Clinical Trial Details
— Status: Completed
Administrative data
| NCT number |
NCT04852510 |
| Other study ID # |
SGHM-JAN2019-OBGYN |
| Secondary ID |
|
| Status |
Completed |
| Phase |
Phase 2/Phase 3
|
| First received |
|
| Last updated |
|
| Start date |
February 1, 2019 |
| Est. completion date |
August 31, 2020 |
Study information
| Verified date |
April 2021 |
| Source |
Saudi German Hospital - Madinah |
| Contact |
n/a |
| Is FDA regulated |
No |
| Health authority |
|
| Study type |
Interventional
|
Clinical Trial Summary
Objective: To investigate the potential benefit of adding Thymoquinone to Metformin in
alleviating symptoms of polycystic ovarian syndrome.

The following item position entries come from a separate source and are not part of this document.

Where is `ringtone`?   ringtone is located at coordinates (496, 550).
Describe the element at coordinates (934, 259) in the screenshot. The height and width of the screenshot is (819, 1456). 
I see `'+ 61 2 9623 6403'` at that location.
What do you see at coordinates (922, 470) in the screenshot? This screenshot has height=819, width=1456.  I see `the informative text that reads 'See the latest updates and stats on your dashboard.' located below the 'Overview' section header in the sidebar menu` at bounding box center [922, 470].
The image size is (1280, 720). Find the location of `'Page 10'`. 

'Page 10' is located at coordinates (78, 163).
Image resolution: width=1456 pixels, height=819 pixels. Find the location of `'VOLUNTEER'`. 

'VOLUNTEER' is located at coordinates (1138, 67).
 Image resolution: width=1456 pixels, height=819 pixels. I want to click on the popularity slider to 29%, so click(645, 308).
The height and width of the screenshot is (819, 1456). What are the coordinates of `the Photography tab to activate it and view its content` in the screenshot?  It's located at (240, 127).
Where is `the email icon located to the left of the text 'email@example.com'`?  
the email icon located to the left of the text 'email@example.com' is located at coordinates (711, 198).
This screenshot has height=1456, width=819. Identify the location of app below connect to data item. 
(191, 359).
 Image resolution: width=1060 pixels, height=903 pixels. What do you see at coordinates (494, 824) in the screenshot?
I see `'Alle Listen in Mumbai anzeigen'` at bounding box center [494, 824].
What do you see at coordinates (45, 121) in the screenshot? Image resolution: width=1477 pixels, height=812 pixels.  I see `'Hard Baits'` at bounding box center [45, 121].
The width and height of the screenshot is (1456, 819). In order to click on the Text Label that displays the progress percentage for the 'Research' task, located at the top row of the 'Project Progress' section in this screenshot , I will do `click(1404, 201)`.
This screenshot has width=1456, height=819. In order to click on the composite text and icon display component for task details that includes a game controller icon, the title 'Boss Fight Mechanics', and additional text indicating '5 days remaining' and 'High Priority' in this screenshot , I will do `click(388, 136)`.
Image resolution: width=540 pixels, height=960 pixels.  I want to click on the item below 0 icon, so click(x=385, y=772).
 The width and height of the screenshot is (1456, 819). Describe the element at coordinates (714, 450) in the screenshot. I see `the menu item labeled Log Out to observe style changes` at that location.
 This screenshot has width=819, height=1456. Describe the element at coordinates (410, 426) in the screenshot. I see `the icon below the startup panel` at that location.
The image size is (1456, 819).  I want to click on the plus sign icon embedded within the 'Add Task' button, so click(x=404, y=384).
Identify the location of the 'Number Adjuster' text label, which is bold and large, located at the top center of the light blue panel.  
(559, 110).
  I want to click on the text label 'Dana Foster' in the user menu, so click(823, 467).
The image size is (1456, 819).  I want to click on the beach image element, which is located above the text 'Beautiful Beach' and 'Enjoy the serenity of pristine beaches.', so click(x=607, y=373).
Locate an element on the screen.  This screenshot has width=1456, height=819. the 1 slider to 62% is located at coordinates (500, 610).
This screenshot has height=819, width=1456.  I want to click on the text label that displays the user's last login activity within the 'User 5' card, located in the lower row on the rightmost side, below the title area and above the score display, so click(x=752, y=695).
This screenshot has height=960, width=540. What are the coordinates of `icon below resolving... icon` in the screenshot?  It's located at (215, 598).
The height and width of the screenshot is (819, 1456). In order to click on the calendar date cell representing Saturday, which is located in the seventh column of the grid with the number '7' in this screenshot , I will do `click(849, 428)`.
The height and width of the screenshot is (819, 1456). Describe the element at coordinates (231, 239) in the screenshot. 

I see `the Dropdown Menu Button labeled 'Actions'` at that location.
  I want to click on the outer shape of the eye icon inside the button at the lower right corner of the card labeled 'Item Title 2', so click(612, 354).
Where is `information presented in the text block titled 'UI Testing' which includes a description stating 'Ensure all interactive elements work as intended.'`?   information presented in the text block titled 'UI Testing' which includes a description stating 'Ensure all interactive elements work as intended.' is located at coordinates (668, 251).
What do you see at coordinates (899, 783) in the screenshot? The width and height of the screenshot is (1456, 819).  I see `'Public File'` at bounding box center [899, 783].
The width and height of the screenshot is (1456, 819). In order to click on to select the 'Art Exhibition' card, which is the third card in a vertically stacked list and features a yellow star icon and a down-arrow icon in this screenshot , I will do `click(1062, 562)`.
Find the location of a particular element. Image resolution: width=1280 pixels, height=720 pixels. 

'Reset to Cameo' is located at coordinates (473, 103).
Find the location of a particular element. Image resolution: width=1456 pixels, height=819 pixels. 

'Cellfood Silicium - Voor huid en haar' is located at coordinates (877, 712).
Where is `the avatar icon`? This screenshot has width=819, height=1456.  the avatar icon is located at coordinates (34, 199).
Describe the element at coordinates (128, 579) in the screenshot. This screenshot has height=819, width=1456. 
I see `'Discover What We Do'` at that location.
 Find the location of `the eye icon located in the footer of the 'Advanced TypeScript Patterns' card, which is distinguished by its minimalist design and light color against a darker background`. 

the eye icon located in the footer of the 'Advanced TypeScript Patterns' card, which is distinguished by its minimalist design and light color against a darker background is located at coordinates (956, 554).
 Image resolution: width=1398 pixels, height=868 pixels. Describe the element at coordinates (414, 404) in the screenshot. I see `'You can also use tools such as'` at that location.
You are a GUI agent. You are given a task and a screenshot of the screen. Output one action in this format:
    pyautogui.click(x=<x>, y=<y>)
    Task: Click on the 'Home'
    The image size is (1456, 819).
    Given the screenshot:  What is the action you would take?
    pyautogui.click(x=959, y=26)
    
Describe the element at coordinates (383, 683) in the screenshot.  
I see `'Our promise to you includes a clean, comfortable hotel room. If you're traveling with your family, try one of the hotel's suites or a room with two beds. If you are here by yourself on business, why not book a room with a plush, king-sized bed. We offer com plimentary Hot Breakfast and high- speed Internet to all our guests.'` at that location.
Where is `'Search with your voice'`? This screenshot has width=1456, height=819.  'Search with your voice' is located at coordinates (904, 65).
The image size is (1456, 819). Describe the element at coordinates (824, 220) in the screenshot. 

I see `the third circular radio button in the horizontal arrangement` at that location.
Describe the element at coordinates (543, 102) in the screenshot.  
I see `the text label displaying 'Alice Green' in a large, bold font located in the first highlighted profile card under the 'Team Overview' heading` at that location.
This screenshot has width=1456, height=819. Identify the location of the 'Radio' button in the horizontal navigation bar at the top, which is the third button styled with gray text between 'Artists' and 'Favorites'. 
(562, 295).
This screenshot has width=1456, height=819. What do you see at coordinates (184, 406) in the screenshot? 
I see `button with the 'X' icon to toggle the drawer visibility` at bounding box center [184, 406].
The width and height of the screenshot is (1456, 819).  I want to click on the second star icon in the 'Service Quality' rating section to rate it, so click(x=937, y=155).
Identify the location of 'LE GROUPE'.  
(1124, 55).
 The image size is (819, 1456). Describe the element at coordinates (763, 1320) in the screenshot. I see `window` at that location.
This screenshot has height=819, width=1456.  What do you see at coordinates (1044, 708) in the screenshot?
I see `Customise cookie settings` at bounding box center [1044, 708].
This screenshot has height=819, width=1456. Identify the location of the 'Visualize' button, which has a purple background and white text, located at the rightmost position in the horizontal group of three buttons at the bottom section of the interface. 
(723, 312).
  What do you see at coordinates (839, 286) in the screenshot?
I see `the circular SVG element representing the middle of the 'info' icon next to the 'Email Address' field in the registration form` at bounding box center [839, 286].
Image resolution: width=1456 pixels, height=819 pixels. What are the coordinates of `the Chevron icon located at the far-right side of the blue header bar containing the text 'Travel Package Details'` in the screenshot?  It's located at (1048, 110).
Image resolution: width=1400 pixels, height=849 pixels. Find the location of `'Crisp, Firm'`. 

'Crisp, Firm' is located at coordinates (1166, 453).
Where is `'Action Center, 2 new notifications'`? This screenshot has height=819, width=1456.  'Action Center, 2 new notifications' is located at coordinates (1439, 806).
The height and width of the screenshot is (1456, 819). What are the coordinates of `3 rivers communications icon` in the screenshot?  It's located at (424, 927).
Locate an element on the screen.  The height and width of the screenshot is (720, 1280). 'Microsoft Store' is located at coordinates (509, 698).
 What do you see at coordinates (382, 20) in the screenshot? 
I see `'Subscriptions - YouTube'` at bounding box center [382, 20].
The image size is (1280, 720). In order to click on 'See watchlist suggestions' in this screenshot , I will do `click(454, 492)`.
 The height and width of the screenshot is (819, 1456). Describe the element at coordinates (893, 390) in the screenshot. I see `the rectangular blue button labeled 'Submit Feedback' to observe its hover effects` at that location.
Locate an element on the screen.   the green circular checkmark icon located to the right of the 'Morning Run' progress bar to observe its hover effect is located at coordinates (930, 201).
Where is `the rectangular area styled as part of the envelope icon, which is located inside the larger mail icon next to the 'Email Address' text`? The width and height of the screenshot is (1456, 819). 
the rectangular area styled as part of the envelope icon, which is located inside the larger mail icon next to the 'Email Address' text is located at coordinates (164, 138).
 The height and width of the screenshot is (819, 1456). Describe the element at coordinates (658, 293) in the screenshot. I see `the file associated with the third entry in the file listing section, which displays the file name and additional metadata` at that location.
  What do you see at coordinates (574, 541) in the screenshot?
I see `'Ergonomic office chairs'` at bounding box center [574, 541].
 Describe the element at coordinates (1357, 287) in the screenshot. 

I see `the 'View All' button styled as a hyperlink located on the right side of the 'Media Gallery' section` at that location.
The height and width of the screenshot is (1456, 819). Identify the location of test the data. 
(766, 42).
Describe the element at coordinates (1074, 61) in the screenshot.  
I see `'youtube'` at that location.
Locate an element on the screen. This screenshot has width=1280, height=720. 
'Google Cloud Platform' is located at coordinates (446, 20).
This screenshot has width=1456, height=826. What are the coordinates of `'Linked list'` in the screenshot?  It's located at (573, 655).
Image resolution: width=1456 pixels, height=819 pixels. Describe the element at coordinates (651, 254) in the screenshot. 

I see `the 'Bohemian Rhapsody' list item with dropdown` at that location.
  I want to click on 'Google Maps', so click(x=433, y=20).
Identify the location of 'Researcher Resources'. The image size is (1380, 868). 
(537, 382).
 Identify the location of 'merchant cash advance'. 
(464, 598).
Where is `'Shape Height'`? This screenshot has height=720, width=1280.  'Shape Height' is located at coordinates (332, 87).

Methods: 207 overweight and obese PCOS Patients were divided into two groups. Patients in
Group A, received Metformin 500 mg three times daily for 6 months. Patients in Group B,
received a combination of Metformin 500 mg and Thymoquinone in the form of Black Cumin oil
500 mg capsules three times daily for 6 months. Follow up was done after 3 and 6 months from
the beginning of the study for evaluation of menstrual cycle pattern, body mass index, Waist
circumference, Hip circumference, and Waist / Hip ratio, Oral glucose tolerance test,
Glycosylated Hemoglobin A1C, Superoxide dismutase activity and Malondialdehyde concentration.
Description:
This randomized clinical trial was conducted in the department of Obstetrics and Gynaecology
at the Saudi German Hospital, Madinah-KSA, during the period from February 2019 to August
2020. The study included 207 patients who fulfilled the following inclusion criteria: age of
18 to 35 years, overweight and obese PCOS patients (overweight defined as body mass index
(BMI) 25-29.9 kg/m2 and obesity defined as BMI ≥ 30 kg/m2) attending the outpatient clinic,
complaining of amenorrhea or oligomenorrhea with or without hirsutism. Amenorrhea was defined
as absence of menstruation for six or more months. Oligomenorrhea was defined as cycle
interval of more than 35 days but less than 6 months. PCOS was diagnosed according to the
2004 Rotterdam ESHRE/ASRM Consensus workshop, with presence of at least 2 out of 3 criteria:
oligo- and/or anovulation, clinical and/or biochemical hyperandrogenism, and polycystic
ovarian morphology identified by ultrasound with more than 12 small antral follicles in an
ovary, with exclusion of other related aetiologies like androgen-secreting tumours,
congenital adrenal hyperplasia, and hyperprolactinemia. Prediabetes patients who are at
increased risk of developing diabetes, as defined by the American Diabetes Association 2014,
were included. Those patients had; impaired fasting glucose (IFG) defined as fasting plasma
glucose (FPG) levels of 100 to 125 mg/dL (Fasting was described as no caloric intake for at
least 8 hours), or impaired glucose tolerance (IGT) defined as 2-hour readings of 140 to 199
mg/dL in the oral glucose tolerance test (OGTT). Patients who were considered at very high
risk of developing diabetes according to the International Expert Committee 2009 were also
included. Those patients had their Glycosylated Hemoglobin A1C levels between 5.7% and 6.4%.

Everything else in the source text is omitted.